In [0]:
%sql
CREATE CATALOG IF NOT EXISTS `breweries-catalog`;
--Create schema
CREATE SCHEMA IF NOT EXISTS `breweries-catalog`.bronze_layer;

In [0]:
import requests
import time
from pyspark.sql.types import (
    StructType,
    StructField,
    StringType
)
import pyspark.sql.functions as F

# Define schema based on API fields
schema = StructType([
    StructField("id", StringType(), False),
    StructField("name", StringType(), False),
    StructField("brewery_type", StringType(), False),
    StructField("address_1", StringType(), True),
    StructField("address_2", StringType(), True),
    StructField("address_3", StringType(), True),
    StructField("city", StringType(), False),
    StructField("state_province", StringType(), True),
    StructField("postal_code", StringType(), True),
    StructField("country", StringType(), False),
    StructField("longitude", StringType(), True),
    StructField("latitude", StringType(), True),
    StructField("phone", StringType(), True),
    StructField("website_url", StringType(), True),
    StructField("state", StringType(), False),
    StructField("street", StringType(), True)
])

# Get data from API with pagination and rate limit handling
api_url = "https://api.openbrewerydb.org/v1/breweries"
all_data = []
page = 1
per_page = 50

while True:
    try:
        resp = requests.get(
            api_url,
            params={"page": page, "per_page": per_page}
        )
        if resp.status_code == 429:
            time.sleep(2)  # Wait before retrying
            continue
        resp.raise_for_status()
        page_data = resp.json()
        if not page_data:
            break
        all_data.extend(page_data)
        page += 1
        time.sleep(0.5)  # Be nice to the API
    except requests.exceptions.HTTPError as e:
        print(f"HTTP error: {e}")
        break

# Create DataFrame
df_bronze = spark.createDataFrame(all_data, schema=schema)
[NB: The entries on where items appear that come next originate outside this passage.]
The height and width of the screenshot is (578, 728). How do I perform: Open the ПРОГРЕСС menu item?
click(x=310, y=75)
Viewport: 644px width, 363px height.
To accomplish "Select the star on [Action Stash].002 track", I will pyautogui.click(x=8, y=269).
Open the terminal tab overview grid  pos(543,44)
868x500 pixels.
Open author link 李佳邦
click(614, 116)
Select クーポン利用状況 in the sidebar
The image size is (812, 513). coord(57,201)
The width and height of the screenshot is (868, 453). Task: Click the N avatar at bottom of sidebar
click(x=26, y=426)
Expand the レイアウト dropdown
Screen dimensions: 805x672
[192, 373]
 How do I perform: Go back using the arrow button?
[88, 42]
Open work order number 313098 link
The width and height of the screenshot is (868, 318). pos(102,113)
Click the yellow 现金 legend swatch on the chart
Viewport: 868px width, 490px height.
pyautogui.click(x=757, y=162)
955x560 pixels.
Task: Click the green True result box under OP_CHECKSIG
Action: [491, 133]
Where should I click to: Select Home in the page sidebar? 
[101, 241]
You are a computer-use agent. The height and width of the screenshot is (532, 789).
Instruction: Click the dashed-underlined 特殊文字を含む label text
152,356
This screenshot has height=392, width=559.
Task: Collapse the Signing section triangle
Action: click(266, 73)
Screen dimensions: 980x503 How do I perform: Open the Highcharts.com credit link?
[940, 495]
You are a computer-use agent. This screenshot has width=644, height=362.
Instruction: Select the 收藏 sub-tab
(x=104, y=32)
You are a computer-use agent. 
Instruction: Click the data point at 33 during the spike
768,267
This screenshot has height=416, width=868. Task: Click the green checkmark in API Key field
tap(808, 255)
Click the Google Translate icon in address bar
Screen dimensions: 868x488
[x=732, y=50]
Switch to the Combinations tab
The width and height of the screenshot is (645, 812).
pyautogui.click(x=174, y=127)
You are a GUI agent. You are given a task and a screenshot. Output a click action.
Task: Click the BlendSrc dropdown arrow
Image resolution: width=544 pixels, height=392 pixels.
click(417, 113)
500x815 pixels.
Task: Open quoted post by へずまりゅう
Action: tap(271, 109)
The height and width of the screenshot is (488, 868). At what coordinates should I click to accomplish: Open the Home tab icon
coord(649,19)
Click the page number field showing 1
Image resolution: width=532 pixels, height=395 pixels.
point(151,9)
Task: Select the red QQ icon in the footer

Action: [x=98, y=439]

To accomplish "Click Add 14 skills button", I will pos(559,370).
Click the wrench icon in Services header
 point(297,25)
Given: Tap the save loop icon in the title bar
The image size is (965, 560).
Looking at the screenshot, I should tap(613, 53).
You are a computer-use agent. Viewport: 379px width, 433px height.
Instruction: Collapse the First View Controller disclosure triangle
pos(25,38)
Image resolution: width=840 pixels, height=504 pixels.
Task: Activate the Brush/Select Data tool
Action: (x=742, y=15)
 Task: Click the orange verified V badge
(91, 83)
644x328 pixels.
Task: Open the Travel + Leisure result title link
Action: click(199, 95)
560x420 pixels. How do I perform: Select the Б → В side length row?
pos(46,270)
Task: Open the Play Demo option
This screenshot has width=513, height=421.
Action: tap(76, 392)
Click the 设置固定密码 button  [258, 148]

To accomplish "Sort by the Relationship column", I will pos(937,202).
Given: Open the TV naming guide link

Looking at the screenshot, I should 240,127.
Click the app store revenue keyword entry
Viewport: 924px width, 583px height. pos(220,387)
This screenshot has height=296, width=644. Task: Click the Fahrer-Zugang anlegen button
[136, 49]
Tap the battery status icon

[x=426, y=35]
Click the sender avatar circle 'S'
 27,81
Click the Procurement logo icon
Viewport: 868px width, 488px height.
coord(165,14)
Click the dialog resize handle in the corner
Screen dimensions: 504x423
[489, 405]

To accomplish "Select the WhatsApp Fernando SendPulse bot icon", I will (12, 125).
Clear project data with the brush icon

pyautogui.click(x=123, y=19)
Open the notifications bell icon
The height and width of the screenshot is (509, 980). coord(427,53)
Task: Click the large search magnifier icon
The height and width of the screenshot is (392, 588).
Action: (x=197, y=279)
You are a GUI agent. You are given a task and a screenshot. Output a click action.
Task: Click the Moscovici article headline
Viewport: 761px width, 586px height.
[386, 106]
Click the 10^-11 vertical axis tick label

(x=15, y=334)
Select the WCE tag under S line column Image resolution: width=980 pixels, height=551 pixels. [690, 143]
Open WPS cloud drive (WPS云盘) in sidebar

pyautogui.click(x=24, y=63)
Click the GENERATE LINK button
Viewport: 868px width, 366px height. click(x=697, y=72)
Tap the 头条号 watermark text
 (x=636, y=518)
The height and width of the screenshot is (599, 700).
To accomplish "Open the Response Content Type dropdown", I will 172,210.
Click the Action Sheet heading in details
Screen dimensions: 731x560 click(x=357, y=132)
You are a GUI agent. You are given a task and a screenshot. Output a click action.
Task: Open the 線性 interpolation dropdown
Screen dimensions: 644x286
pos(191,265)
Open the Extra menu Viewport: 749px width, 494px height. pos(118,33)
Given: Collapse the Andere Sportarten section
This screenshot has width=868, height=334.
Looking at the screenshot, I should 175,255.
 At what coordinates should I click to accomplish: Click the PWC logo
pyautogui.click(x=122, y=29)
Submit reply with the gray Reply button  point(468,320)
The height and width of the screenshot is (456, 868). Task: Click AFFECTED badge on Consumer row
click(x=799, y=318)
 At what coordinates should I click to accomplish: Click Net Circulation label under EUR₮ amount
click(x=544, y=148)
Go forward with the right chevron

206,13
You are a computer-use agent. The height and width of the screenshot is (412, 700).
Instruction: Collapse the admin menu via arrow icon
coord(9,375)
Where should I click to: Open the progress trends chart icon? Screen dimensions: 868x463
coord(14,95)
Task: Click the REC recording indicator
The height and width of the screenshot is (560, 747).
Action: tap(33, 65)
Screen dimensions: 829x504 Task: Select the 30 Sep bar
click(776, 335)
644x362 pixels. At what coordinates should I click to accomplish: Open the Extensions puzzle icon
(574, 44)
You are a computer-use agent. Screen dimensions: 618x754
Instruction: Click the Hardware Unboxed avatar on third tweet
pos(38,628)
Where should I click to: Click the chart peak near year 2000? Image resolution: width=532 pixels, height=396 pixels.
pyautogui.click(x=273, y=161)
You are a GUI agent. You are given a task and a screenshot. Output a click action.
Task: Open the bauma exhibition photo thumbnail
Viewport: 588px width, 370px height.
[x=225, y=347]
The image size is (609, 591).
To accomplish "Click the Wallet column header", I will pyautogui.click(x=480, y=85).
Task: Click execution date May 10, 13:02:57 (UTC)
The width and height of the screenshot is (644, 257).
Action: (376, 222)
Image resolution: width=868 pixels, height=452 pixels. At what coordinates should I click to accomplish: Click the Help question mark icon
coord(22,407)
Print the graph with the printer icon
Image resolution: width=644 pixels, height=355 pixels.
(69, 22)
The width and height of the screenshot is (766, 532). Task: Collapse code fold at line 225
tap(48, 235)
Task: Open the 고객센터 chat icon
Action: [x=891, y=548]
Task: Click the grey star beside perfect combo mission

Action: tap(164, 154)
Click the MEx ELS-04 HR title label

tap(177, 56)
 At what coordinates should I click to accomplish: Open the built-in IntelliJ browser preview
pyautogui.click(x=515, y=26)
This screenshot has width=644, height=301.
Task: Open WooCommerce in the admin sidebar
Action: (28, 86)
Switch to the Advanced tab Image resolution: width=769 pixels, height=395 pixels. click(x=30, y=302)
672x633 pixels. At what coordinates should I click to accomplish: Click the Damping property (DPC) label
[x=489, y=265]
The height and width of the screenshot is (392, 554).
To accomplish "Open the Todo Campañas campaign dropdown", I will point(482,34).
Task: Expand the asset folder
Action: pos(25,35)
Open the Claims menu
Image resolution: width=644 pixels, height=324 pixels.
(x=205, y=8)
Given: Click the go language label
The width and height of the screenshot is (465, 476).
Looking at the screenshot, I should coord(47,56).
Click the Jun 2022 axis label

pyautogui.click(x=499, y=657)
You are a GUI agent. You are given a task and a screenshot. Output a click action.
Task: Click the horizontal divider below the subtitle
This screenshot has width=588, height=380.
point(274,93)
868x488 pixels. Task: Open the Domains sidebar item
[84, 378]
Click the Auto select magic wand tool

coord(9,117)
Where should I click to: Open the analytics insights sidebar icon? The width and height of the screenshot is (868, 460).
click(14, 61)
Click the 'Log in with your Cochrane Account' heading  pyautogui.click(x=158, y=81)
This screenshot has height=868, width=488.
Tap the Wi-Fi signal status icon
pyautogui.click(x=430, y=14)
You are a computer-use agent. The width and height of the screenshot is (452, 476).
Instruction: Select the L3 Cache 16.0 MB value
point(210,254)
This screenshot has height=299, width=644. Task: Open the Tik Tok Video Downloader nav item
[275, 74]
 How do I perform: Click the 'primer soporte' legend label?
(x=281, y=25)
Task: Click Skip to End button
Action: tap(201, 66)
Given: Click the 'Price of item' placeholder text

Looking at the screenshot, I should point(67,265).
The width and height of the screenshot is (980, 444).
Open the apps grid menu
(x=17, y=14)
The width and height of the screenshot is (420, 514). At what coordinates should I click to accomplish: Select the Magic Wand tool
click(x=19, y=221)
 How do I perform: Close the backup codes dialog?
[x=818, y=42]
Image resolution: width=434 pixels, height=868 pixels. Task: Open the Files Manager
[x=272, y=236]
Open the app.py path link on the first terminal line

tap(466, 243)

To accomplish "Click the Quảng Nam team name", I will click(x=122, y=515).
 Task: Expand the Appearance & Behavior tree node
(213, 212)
# Add ingestion timestamp column
df_bronze = df_bronze.withColumn(
    "ingestion_timestamp",
    F.current_timestamp()
)

In [0]:
#DQ
if df_bronze.count() == 0:
    raise Exception("Data Quality Check Failed: Bronze Table is empty")

not_null_columns = [field.name for field in df_bronze.schema.fields if not field.nullable]
null_not_allowed = [c for c in not_null_columns if df_bronze.filter(F.col(c).isNull()).count() > 0]
if null_not_allowed:
    raise Exception(f"Data Quality Check Failed: Null values found in NOT NULL columns: {null_not_allowed}")

# DQ Log
null_counts = df_bronze.select([
    F.count(F.when(F.col(c).isNull(), c)).alias(c) for c in df_bronze.columns
])
df_bronze_dq = null_counts.withColumn("dq_layer", F.lit("bronze")) \
                   .withColumn("ingestion_timestamp", F.current_timestamp())

# Salvar informações na tabela de dq
df_bronze_dq.write.mode("append").format("delta").saveAsTable("`breweries-catalog`.bronze_layer.breweries_dq")

In [0]:
# Write table
df_bronze.write \
  .format("delta") \
  .mode("append") \
  .saveAsTable("`breweries-pipeline-data-catalog`.bronze_layer.breweries_bronze")